Ian Fraser journalist, author, broadcaster

Whisky firms turn tables on supermarkets

Tesco Supermarkets - Photo: JThomas Creative Commons Attribution-Share Alike 2.0 Generic license.
Supermarkets now on the back foot in negotiations with distillers

SCOTCH whisky companies expect to be able to exert strong pricing pressure on supermarkets and other UK customers over the next few months due to a shortage of supply and the opening of new overseas markets including China and India.

Roland van Bommel, chief executive of Bellshill-based William Grant & Sons, said that whisky prices have fallen “ridiculously low” in the UK market, partly due to the success supermarkets such as Sainsbury, Tesco and Asda have had with their own-label brands since the 1980s.

However he said that distillers — the biggest of which include Diageo, Pernod Ricard and William Grant & Sons – have finally achieved greater muscle over the supermarkets’ buying departments owing to a shortage of stock.

This is due to the current extreme scarcity of “fillings” used for making blended whisky, especially three to five year old malts.

“We now have the opportunity to rebuild all the equity that has been lost in the Scotch whisky market ,” said Van Bommel, whose company’s brands include Grant’s blended whisky, Glenfiddich and the Balvenie single malts, blended malt Monkey Shoulder, Hendrick’s gin and Reyka vodka.

He said Scotch whisky distillers are, for the first time in a decade, on the front foot when it comes to entering pricing negotiations with supermarket chains. This is because of a range of factors, including strong demand from emerging markets such as India and China, the likelihood that India will succumb to pressure from the World Trade Organisation and open its market later this year, and more buoyant selling prices for whisky in the emerging markets of Asia.

Supermarkets on the back foot

Van Bommel said that where the UK is concerned he expects to see “a return to a level of pricing that has not seen since 1987.

“With the rise in energy and grain prices, and core inflation above 3 per cent you would anyway expect to see price rises,” said Van Bommel.

“But given the market circumstances, it is now us who will be walking in the door to see Tesco’s buyerwith a smile, whereas it has been him who has had a smirk over the past five years.”

Leonard Russell, managing director of Broxburn-based Ian McLeod Distillers, the makers of Glengoyne malt, said that Scotch whisky producers are becoming increasingly reluctant to supply own label or branded Scotch to supermarkets at knockdown prices.

“Own-label has traditionally been a conduit to clear out excess stock. But given the shortages of supply and the growth of new markets such as China and India — where 12-year-old luxury blends are much in demand — distillers increasingly want to keep this for themselves.”

Russell added: “One leading supplier of own label whisky to the supermarkets is rumoured recently to have told the Tesco buyer to accept a 40 per cent price rise or else he would refuse to supply. And they have nowhere else to go.”
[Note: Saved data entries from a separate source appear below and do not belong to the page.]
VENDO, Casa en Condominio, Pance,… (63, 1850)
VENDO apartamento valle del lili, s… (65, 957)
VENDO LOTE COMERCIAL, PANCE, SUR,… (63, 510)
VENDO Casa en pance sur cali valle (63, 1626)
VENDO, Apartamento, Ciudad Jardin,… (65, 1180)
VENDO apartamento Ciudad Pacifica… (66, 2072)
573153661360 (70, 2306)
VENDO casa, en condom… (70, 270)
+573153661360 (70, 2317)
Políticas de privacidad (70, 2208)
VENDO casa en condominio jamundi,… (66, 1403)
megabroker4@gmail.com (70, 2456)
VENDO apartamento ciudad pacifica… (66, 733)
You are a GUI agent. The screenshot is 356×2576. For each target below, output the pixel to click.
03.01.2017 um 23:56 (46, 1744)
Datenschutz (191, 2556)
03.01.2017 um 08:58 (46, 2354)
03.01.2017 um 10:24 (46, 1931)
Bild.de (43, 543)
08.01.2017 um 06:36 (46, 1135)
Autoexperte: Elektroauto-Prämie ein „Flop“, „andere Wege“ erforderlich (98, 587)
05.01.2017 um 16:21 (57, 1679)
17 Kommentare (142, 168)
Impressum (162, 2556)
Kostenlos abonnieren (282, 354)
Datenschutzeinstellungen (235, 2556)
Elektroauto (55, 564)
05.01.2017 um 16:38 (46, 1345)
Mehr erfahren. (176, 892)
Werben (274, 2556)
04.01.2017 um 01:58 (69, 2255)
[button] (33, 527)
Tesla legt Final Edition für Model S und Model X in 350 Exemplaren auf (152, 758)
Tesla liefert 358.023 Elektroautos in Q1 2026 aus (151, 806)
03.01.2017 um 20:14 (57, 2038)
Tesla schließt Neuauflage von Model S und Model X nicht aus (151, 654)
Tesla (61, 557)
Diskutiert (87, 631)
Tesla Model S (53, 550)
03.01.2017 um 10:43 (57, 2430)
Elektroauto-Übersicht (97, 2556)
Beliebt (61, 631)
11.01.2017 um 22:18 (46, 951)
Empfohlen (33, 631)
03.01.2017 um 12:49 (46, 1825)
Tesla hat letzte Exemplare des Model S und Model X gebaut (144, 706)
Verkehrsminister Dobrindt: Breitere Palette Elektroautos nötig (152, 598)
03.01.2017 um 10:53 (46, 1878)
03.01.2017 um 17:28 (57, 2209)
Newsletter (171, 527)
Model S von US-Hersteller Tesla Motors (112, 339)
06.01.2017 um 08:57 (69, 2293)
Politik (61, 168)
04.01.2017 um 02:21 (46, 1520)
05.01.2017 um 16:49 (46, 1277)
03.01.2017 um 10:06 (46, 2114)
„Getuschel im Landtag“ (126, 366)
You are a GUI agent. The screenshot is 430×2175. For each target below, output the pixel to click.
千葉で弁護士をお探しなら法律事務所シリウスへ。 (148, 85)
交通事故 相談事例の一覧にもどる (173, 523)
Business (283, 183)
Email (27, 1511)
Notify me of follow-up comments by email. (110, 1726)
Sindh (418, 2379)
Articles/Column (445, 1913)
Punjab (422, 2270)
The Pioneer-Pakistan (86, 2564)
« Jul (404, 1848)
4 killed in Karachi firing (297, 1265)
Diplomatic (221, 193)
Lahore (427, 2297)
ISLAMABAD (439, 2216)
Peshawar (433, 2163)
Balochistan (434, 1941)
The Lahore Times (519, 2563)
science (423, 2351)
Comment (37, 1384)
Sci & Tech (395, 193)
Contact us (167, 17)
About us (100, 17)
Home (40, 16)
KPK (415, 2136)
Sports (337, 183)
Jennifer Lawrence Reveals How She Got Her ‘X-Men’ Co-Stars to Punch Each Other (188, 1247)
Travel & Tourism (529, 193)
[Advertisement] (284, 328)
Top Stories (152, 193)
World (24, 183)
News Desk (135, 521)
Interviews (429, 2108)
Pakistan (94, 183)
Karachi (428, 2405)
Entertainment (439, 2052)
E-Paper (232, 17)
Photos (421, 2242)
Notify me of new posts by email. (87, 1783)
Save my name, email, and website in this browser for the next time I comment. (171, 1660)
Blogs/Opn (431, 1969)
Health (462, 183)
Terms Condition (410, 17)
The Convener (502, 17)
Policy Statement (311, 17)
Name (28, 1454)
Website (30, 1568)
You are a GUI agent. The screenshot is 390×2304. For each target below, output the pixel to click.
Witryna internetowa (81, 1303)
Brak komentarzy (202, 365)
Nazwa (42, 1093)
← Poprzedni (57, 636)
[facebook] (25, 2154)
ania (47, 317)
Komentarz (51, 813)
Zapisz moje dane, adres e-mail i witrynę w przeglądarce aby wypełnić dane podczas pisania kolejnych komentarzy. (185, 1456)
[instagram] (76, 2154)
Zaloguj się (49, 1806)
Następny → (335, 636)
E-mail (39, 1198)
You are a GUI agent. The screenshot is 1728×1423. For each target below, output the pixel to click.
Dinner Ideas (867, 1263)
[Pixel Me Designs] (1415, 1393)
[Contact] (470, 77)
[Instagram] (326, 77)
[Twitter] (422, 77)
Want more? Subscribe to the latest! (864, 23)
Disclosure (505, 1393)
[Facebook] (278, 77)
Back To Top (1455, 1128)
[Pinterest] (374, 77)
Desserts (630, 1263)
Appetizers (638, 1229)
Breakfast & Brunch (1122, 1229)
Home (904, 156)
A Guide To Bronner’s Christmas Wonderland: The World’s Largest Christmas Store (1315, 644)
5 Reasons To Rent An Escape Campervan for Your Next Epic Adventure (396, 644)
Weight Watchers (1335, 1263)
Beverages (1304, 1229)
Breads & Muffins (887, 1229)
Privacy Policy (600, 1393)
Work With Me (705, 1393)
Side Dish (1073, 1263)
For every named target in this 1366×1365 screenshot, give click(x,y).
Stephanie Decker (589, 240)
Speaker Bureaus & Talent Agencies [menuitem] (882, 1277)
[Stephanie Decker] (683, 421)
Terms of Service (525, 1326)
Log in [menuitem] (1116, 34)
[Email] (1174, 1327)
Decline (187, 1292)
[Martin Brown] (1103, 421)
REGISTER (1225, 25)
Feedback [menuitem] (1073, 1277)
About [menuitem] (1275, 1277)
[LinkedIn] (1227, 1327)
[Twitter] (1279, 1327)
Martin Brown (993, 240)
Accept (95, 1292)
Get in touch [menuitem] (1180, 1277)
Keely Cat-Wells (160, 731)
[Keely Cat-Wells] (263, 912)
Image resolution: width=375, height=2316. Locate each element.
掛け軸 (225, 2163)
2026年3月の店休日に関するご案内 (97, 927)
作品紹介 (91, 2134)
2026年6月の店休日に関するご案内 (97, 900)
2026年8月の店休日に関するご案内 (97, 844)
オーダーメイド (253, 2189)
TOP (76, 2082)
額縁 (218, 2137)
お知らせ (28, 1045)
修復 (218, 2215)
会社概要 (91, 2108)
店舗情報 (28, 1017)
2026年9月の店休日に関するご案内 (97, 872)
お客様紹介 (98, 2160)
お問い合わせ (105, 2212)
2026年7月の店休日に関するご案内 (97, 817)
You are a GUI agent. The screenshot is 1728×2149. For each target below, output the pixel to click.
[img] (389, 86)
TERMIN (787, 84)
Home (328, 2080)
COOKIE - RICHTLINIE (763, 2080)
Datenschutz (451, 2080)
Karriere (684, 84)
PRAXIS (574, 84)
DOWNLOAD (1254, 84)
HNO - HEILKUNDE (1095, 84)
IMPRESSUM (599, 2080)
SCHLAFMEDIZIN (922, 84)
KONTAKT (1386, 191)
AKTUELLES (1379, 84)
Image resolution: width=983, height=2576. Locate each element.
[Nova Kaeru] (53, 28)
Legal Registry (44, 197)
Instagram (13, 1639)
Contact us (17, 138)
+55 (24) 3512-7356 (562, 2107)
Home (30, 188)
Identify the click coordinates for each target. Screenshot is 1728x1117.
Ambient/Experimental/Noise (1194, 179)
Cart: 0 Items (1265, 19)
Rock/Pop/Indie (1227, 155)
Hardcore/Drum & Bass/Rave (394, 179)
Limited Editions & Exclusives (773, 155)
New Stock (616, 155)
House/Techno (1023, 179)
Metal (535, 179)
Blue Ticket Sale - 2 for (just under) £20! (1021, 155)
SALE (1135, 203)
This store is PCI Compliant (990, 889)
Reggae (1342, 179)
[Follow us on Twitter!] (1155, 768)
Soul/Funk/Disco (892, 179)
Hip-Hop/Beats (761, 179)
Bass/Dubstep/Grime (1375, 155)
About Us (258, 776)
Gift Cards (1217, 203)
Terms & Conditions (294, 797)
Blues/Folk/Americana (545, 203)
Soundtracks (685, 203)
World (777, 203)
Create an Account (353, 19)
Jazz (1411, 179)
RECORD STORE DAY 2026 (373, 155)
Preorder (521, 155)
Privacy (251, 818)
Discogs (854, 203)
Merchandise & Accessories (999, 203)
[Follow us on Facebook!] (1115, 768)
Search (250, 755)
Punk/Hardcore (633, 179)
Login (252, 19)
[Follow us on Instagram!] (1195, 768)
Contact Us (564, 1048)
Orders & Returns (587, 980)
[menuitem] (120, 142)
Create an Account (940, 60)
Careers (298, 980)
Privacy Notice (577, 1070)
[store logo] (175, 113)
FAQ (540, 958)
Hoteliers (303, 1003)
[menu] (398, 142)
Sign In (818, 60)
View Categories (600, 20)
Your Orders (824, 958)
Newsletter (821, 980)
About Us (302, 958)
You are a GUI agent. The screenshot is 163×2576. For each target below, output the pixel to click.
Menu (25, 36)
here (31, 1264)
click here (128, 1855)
Van Bommel also said William Grant & Sons has increased sales of its Glenfiddich brand, the world’s biggest selling malt, to around 900,000 nine litre cases during 2006, and that “sales of Hendrick’s gin are beginning to take off.”

This premium gin brand, launched in the USA in 2001 and Europe in 2003 is already selling 100,000 cases annually.

He also predicted further consolidation for the global drinks business, with Diageo, Fortune Brands and Pernod Ricard all understood to be circling Vin & Sprit, the Stockholm-based owner of Absolut vodka. Van Bommel said he expects V&S, which the Swedish government recently said it would sell, to command a price tag of around €5bn (£3.3bn).